Centerpin fishing for steelhead, salmon, and trout in medium to large rivers has become very popular with river anglers. I teach a lot of new Centerpin anglers every year. Centerpin fishing requires a special reel called a Centerpin reel. Check out my page on the 5 Best Centerpin Reels Of 2021.
Some anglers like to use baitcasting reels which are also known as casting reels for throwing lures and for using bait. I do like these reels for very big and heavy lures but I prefer and spinning reel for smaller lighter lures.
Waders For River Fishing
I practically live in waders for over 220 days a year.
I also provide waders for my clients and my students that need them so I know all about waders, and I consider them an important part of your fishing gear.
The best waders are called breathable stocking foot waders. They are lightweight and comfortable.
Let me just say that waders leak. Maybe not this week or this year but if you wear them long enough they will eventually wear out and leak.
A pair of $400 to $600 waders will usually last me about 2 years, but I’m on the water more in 2 years than most anglers are in 10 years which is why I say a good pair of waders should last you about 10 years and that really depends on how much you use them.
A pair of cheap no-name brand wader that you might find on amazon and being recommended by other websites might only last you a year or two so I never recommend them.
There are a bunch of good brands so stick with reputable brands like SIMMS, Patagonia, Orvis, or for inexpensive waders the Frogg Toggs brand is good.
My Top 3 Wader Recommendations
- SIMMS G3 Guide Waders are worn by many pro guides and many hardcore rivers anglers because they are the best and they last. You can check the price or buy them at at FishUSA.com – HERE or at Trident Fly Fishing.com.

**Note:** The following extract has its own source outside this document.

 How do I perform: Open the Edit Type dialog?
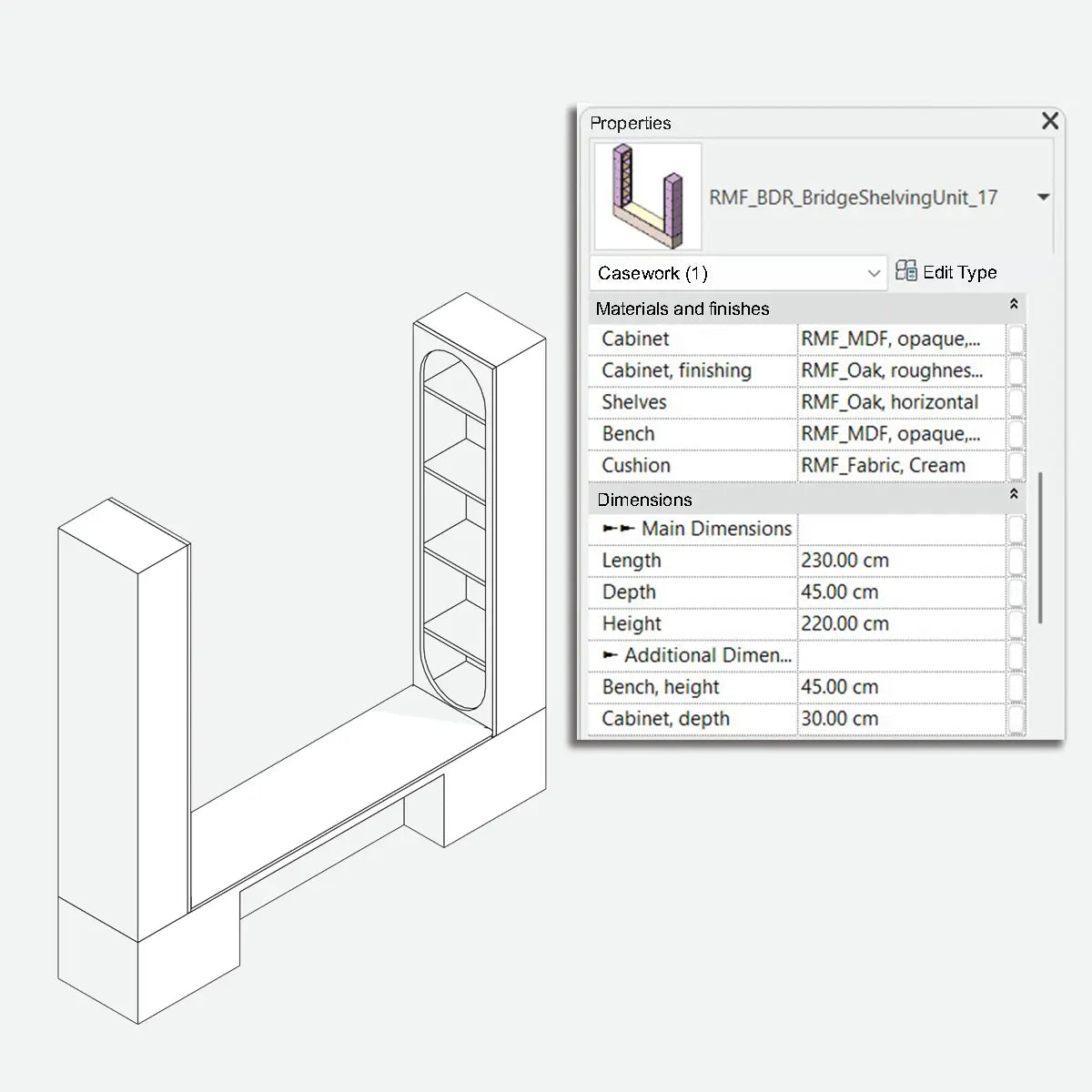(x=959, y=271)
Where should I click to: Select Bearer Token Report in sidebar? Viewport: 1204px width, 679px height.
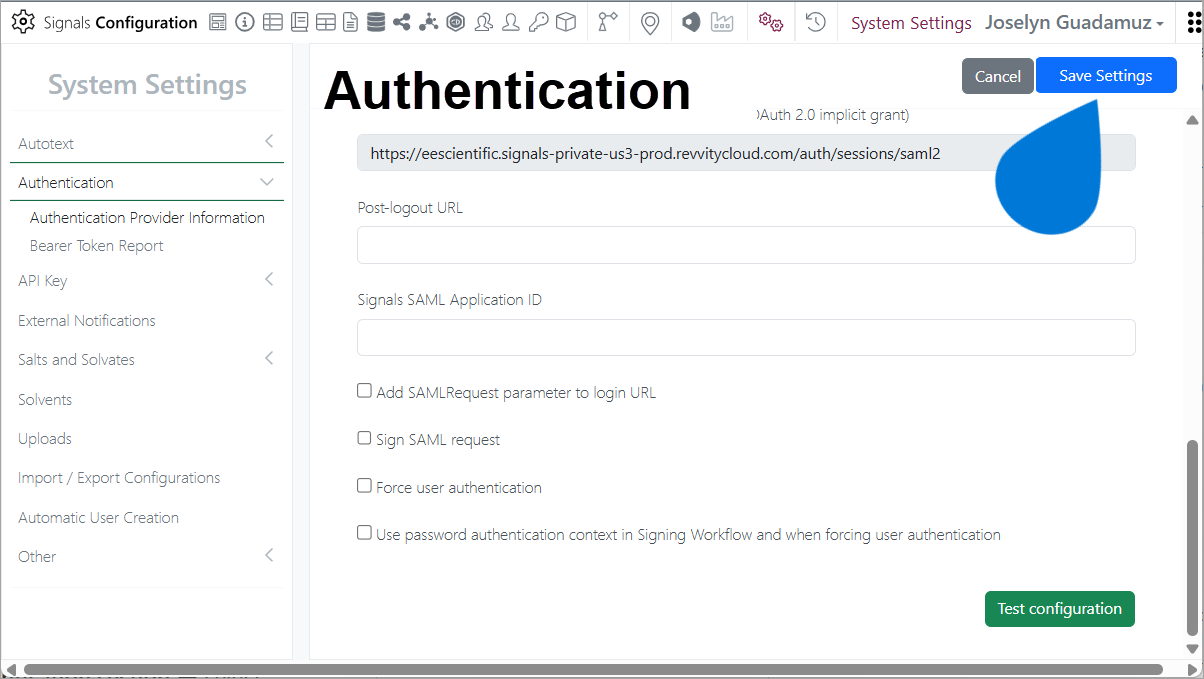(x=96, y=246)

Another great but less expensive wader is the SIMMS Men’s Freestone Stockingfoot Chest Waders.
- For other good mid-priced waders check out the Orvis Men’s Clearwater Stockingfoot Chest Waders at FishUSA.com
- For inexpensive waders that get good reviews check out the Redington Crosswater Waders – Check Price.
- Alternative Discount Waders – Frogg Toggs Men’s Hellbender II Stockingfoot Chest Waders at Bass Pro Shops – HERE or at FishUSA.com – HERE or check the price at Amazon – HERE
Waders For Women
If you are a female or if you need waders for the wife or girlfriend, check out the Orvis Women’s Clearwater Stockingfoot Chest Waders at Trident Fishing – HERE or check out the Simm Freestone Womens Waders, or if you want the best waders for women, then chack out the Simms G3 Womens Waders.
Best Youth Waders
It’s a great idea to get your kids out on the water fishing, but it’s not always easy finding waders for them. And, I have found that the kids don’t like the cheap clunk and heavy waders.
Try these waders instead:
My 3 Winter Wader Recommendations
- Best Overall – SIMMS G3 Bootfoot Wader – Check the price at FishUSA.com or at Trident Fly Shop.
- Best Value – Frogg Toggs Steelheader Bootfoot Waders – Best Value Boot-Foot Waders – These get good reviews and are the best breathable winter waders under $200.00. Check the price at FishUSA.com.
- Economy – Cabela’s Classic Series II Neoprene Boot-Foot Waders – I tested these waders for one season and they are the best choice for anglers on a budget- You can check the price at Bass Pro Shops.
You can see all recommendations for keeping yourself as warm as possible when fishing in cold weather and when wading cold water, including my favorite base layer apparel for wicking moisture off your body and it’s all on my Fishing In The Winter – Stay Warm With These 10 Tips page.
Wading Boots For River Fishing
Part of the reason that I don’t wear boot foot waders is that I believe that stocking foot waders paired with a good wading boot is much better for ankle support and traction, and they are more comfortable.
Good wading boots are an important part of your fishing gear if you want the safest footwear.
For a guy like me that has to lead or help other anglers across fast-flowing rivers, I need all the traction and support I can get.
I have been a big fan of the Korkers brand wading boots for a long time simply because they allow me to quickly change the soles on the bottom to suit my needs. I also like the SIMMS and I am now wearing ORVIS wading boots.
Keep in mind the regulations for your area or areas that you might travel to since some areas are now banning the use of felt.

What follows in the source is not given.